The criterion to prove this hypothesis was voluminous. First, one must show that
rapid neurite outgrowth occurs in the cell lines rich in enlargeosomes, PC12-‐27 and SH-‐
SY5Y, while slow outgrowth occurs in cell lines lacking enlargeosomes, wtPC12 (Racchetti,
2009). All cell lines were treated with Y27632, a drug known to induce rapid neurite
outgrowth (Racchetti, 2009). Neurite visualization occurred through DIC-‐time lapse video
(0-‐90 minutes) and phase contrast (at 0,1,6,48 hours after treatment) (Racchetti, 2009).
Analytical cell surface expansion was measured through patch-‐clamp capacitance assays
0,1,3, and 6 hours after treatment (Racchetti, 2009).
To determine whether another mechanism existed for rapid neurite outgrowth, the
team immunolabeled and ran a western blot on the protein marker for enlargeosomes,
Ahnak, and immunolabeling of enlargeosomes were visualized by immunofluorescence
microscopy (Racchetti, 2009).
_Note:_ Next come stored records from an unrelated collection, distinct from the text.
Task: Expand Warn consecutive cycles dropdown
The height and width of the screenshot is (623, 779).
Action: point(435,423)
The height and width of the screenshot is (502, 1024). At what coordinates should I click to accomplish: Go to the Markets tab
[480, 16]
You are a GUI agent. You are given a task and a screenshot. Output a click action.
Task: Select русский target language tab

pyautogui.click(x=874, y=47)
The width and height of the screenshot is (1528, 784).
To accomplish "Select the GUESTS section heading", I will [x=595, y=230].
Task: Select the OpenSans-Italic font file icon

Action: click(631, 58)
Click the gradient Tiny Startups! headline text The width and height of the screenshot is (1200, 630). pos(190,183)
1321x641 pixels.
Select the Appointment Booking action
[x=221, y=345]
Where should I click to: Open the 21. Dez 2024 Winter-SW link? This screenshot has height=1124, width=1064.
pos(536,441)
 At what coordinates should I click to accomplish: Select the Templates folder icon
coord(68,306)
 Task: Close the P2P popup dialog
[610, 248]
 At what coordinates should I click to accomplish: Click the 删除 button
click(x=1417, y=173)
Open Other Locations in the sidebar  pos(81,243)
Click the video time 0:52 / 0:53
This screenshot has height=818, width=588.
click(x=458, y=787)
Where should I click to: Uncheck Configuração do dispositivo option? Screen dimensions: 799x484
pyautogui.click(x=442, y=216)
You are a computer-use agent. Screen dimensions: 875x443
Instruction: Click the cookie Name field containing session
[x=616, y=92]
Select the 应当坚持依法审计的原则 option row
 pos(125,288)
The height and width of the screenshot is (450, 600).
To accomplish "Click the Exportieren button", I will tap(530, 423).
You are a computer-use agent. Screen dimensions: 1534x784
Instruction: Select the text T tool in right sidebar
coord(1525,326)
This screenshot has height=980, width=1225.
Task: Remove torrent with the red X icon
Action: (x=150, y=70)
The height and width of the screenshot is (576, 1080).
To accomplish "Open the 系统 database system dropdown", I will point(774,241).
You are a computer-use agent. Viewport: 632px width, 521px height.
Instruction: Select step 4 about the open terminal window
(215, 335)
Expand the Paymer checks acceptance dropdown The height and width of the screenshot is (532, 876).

Translocation of this marker would indicate insertion of
enlargeosomes into the membrane. As a condition of the hypothesis, the team needed to
prove that enlargeosomes were a separate and distinct mechanism for rapid neurite
outgrowth. To this end, they individually inhibited Golgi vesicles and endosomes known to
cause slow neurite outgrowth through brefeldin A and LY294002 respectively (Racchetti,
2009). Endosomal activity was further inhibited through an insertion of a dominant
negative construct of ARF6, a protein essential in endosome development (Racchetti,
2009). Lastly, for the purpose of visualizing and quantifying enlargeosome activity in vivo,
the team analyzed western blot data and immunolabeled Ahnak distribution through
immunofluorescence microscopy from rat embryonic neurons (Racchetti, 2009).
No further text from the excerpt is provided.